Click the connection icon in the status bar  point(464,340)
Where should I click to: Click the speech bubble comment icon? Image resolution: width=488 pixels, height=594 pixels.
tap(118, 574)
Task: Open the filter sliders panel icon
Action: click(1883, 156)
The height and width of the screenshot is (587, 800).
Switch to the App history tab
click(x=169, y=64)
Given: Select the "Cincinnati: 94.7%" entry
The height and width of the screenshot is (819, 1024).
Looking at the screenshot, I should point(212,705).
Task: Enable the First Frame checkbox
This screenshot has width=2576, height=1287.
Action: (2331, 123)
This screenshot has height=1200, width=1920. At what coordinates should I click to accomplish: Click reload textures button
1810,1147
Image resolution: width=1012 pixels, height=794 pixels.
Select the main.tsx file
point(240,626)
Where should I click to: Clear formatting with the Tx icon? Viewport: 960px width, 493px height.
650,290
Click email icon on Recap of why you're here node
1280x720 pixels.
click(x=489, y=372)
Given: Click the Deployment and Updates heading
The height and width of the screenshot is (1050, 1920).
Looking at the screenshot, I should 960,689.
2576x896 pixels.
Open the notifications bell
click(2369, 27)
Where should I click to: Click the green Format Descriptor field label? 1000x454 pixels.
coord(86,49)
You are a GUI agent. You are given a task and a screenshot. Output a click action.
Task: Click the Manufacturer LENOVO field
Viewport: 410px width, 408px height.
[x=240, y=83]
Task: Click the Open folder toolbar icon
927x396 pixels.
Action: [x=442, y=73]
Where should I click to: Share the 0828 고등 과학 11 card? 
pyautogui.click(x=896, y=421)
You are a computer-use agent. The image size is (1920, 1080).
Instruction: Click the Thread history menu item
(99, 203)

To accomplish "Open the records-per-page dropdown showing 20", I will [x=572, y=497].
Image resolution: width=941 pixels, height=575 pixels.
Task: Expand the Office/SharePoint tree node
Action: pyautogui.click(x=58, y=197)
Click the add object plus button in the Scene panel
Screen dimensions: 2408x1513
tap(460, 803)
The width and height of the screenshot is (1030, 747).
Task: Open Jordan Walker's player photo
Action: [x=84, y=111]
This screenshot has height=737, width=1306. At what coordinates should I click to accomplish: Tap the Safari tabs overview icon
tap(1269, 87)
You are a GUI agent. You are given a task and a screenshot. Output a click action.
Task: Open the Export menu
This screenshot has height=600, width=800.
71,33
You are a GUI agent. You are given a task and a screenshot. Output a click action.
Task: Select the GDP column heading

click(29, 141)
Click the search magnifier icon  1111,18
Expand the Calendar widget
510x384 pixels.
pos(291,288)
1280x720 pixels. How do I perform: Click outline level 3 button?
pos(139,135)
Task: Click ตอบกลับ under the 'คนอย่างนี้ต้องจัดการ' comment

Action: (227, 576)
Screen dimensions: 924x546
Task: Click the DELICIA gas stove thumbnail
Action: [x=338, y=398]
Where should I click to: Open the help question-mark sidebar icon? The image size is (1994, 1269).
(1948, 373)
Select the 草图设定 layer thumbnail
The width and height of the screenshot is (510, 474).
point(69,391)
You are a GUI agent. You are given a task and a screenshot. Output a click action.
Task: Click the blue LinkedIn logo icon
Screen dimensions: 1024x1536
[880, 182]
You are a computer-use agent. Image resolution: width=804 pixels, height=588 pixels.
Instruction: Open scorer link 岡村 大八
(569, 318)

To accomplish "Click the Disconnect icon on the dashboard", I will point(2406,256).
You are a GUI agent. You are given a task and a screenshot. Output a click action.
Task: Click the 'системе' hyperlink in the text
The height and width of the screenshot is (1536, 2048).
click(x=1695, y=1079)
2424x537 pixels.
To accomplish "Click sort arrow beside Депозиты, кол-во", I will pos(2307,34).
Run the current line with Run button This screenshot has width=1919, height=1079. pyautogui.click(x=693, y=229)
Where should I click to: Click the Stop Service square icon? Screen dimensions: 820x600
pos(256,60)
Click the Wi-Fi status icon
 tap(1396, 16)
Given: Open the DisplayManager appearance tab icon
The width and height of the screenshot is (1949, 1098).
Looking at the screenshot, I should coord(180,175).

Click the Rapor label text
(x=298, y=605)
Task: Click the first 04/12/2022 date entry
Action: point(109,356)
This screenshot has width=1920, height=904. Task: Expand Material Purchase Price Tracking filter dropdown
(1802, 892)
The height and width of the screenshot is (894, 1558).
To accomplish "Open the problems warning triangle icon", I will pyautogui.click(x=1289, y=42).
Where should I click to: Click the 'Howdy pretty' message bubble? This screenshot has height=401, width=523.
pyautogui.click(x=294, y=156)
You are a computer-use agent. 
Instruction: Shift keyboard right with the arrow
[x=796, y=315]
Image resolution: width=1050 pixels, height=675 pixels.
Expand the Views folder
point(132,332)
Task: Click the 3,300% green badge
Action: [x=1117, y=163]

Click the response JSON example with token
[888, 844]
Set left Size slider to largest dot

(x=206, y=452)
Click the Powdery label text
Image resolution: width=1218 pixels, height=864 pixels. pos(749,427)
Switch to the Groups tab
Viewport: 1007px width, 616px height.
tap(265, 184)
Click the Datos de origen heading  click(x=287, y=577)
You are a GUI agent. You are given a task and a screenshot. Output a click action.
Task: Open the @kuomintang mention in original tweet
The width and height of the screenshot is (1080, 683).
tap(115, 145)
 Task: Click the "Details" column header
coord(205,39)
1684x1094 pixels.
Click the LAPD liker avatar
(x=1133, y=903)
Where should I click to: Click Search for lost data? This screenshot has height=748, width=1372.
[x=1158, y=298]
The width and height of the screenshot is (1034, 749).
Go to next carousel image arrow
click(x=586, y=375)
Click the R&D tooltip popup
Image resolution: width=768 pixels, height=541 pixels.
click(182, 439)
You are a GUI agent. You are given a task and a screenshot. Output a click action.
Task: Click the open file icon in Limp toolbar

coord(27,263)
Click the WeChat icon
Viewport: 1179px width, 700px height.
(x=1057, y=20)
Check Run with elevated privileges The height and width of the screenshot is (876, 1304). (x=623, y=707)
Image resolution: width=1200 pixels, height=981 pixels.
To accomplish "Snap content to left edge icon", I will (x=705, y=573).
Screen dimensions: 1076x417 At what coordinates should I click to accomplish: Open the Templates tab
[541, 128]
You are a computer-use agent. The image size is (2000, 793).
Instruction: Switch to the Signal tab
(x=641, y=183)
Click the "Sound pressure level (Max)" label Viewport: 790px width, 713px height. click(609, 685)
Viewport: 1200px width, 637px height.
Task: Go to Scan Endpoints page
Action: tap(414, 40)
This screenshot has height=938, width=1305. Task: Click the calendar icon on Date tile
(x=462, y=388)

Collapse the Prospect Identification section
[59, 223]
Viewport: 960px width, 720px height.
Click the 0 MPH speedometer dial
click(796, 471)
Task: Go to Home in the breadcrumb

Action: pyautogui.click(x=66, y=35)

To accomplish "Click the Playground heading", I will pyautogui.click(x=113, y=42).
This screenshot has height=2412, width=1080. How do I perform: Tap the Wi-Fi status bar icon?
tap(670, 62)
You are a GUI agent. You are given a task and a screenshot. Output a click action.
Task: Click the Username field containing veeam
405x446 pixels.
+++
EXERCISE INSTRUCTIONS »
Write out all of the material again, switching every "Where should I click to" to "Which spot should I click to" and leaving the rest unchanged.

OUTPUT OF THE EXERCISE »
Click the connection icon in the status bar  point(464,340)
Which spot should I click to: Click the speech bubble comment icon? Image resolution: width=488 pixels, height=594 pixels.
tap(118, 574)
Task: Open the filter sliders panel icon
Action: click(1883, 156)
The height and width of the screenshot is (587, 800).
Switch to the App history tab
click(x=169, y=64)
Given: Select the "Cincinnati: 94.7%" entry
The height and width of the screenshot is (819, 1024).
Looking at the screenshot, I should point(212,705).
Task: Enable the First Frame checkbox
This screenshot has width=2576, height=1287.
Action: (2331, 123)
This screenshot has height=1200, width=1920. At what coordinates should I click to accomplish: Click reload textures button
1810,1147
Image resolution: width=1012 pixels, height=794 pixels.
Select the main.tsx file
point(240,626)
Which spot should I click to: Clear formatting with the Tx icon? Viewport: 960px width, 493px height.
650,290
Click email icon on Recap of why you're here node
1280x720 pixels.
click(x=489, y=372)
Given: Click the Deployment and Updates heading
The height and width of the screenshot is (1050, 1920).
Looking at the screenshot, I should 960,689.
2576x896 pixels.
Open the notifications bell
click(2369, 27)
Which spot should I click to: Click the green Format Descriptor field label? 1000x454 pixels.
coord(86,49)
You are a GUI agent. You are given a task and a screenshot. Output a click action.
Task: Click the Manufacturer LENOVO field
Viewport: 410px width, 408px height.
[x=240, y=83]
Task: Click the Open folder toolbar icon
927x396 pixels.
Action: [x=442, y=73]
Which spot should I click to: Share the 0828 고등 과학 11 card? 
pyautogui.click(x=896, y=421)
You are a computer-use agent. The image size is (1920, 1080).
Instruction: Click the Thread history menu item
(99, 203)

To accomplish "Open the records-per-page dropdown showing 20", I will [x=572, y=497].
Image resolution: width=941 pixels, height=575 pixels.
Task: Expand the Office/SharePoint tree node
Action: pyautogui.click(x=58, y=197)
Click the add object plus button in the Scene panel
Screen dimensions: 2408x1513
tap(460, 803)
The width and height of the screenshot is (1030, 747).
Task: Open Jordan Walker's player photo
Action: [x=84, y=111]
This screenshot has height=737, width=1306. At what coordinates should I click to accomplish: Tap the Safari tabs overview icon
tap(1269, 87)
You are a GUI agent. You are given a task and a screenshot. Output a click action.
Task: Open the Export menu
This screenshot has height=600, width=800.
71,33
You are a GUI agent. You are given a task and a screenshot. Output a click action.
Task: Select the GDP column heading

click(29, 141)
Click the search magnifier icon  1111,18
Expand the Calendar widget
510x384 pixels.
pos(291,288)
1280x720 pixels. How do I perform: Click outline level 3 button?
pos(139,135)
Task: Click ตอบกลับ under the 'คนอย่างนี้ต้องจัดการ' comment

Action: (227, 576)
Screen dimensions: 924x546
Task: Click the DELICIA gas stove thumbnail
Action: [x=338, y=398]
Which spot should I click to: Open the help question-mark sidebar icon? The image size is (1994, 1269).
(1948, 373)
Select the 草图设定 layer thumbnail
The width and height of the screenshot is (510, 474).
point(69,391)
You are a GUI agent. You are given a task and a screenshot. Output a click action.
Task: Click the blue LinkedIn logo icon
Screen dimensions: 1024x1536
[880, 182]
You are a computer-use agent. Image resolution: width=804 pixels, height=588 pixels.
Instruction: Open scorer link 岡村 大八
(569, 318)

To accomplish "Click the Disconnect icon on the dashboard", I will point(2406,256).
You are a GUI agent. You are given a task and a screenshot. Output a click action.
Task: Click the 'системе' hyperlink in the text
The height and width of the screenshot is (1536, 2048).
click(x=1695, y=1079)
2424x537 pixels.
To accomplish "Click sort arrow beside Депозиты, кол-во", I will pos(2307,34).
Run the current line with Run button This screenshot has width=1919, height=1079. pyautogui.click(x=693, y=229)
Which spot should I click to: Click the Stop Service square icon? Screen dimensions: 820x600
pos(256,60)
Click the Wi-Fi status icon
 tap(1396, 16)
Given: Open the DisplayManager appearance tab icon
The width and height of the screenshot is (1949, 1098).
Looking at the screenshot, I should coord(180,175).

Click the Rapor label text
(x=298, y=605)
Task: Click the first 04/12/2022 date entry
Action: point(109,356)
This screenshot has width=1920, height=904. Task: Expand Material Purchase Price Tracking filter dropdown
(1802, 892)
The height and width of the screenshot is (894, 1558).
To accomplish "Open the problems warning triangle icon", I will pyautogui.click(x=1289, y=42).
Which spot should I click to: Click the 'Howdy pretty' message bubble? This screenshot has height=401, width=523.
pyautogui.click(x=294, y=156)
You are a computer-use agent. 
Instruction: Shift keyboard right with the arrow
[x=796, y=315]
Image resolution: width=1050 pixels, height=675 pixels.
Expand the Views folder
point(132,332)
Task: Click the 3,300% green badge
Action: [x=1117, y=163]

Click the response JSON example with token
[888, 844]
Set left Size slider to largest dot

(x=206, y=452)
Click the Powdery label text
Image resolution: width=1218 pixels, height=864 pixels. pos(749,427)
Switch to the Groups tab
Viewport: 1007px width, 616px height.
tap(265, 184)
Click the Datos de origen heading  click(x=287, y=577)
You are a GUI agent. You are given a task and a screenshot. Output a click action.
Task: Open the @kuomintang mention in original tweet
The width and height of the screenshot is (1080, 683).
tap(115, 145)
 Task: Click the "Details" column header
coord(205,39)
1684x1094 pixels.
Click the LAPD liker avatar
(x=1133, y=903)
Which spot should I click to: Click Search for lost data? This screenshot has height=748, width=1372.
[x=1158, y=298]
The width and height of the screenshot is (1034, 749).
Go to next carousel image arrow
click(x=586, y=375)
Click the R&D tooltip popup
Image resolution: width=768 pixels, height=541 pixels.
click(182, 439)
You are a GUI agent. You are given a task and a screenshot. Output a click action.
Task: Click the open file icon in Limp toolbar

coord(27,263)
Click the WeChat icon
Viewport: 1179px width, 700px height.
(x=1057, y=20)
Check Run with elevated privileges The height and width of the screenshot is (876, 1304). (x=623, y=707)
Image resolution: width=1200 pixels, height=981 pixels.
To accomplish "Snap content to left edge icon", I will (x=705, y=573).
Screen dimensions: 1076x417 At what coordinates should I click to accomplish: Open the Templates tab
[541, 128]
You are a computer-use agent. The image size is (2000, 793).
Instruction: Switch to the Signal tab
(x=641, y=183)
Click the "Sound pressure level (Max)" label Viewport: 790px width, 713px height. click(609, 685)
Viewport: 1200px width, 637px height.
Task: Go to Scan Endpoints page
Action: tap(414, 40)
This screenshot has height=938, width=1305. Task: Click the calendar icon on Date tile
(x=462, y=388)

Collapse the Prospect Identification section
[59, 223]
Viewport: 960px width, 720px height.
Click the 0 MPH speedometer dial
click(796, 471)
Task: Go to Home in the breadcrumb

Action: pyautogui.click(x=66, y=35)

To accomplish "Click the Playground heading", I will pyautogui.click(x=113, y=42).
This screenshot has height=2412, width=1080. How do I perform: Tap the Wi-Fi status bar icon?
tap(670, 62)
You are a GUI agent. You are given a task and a screenshot. Output a click action.
Task: Click the Username field containing veeam
405x446 pixels.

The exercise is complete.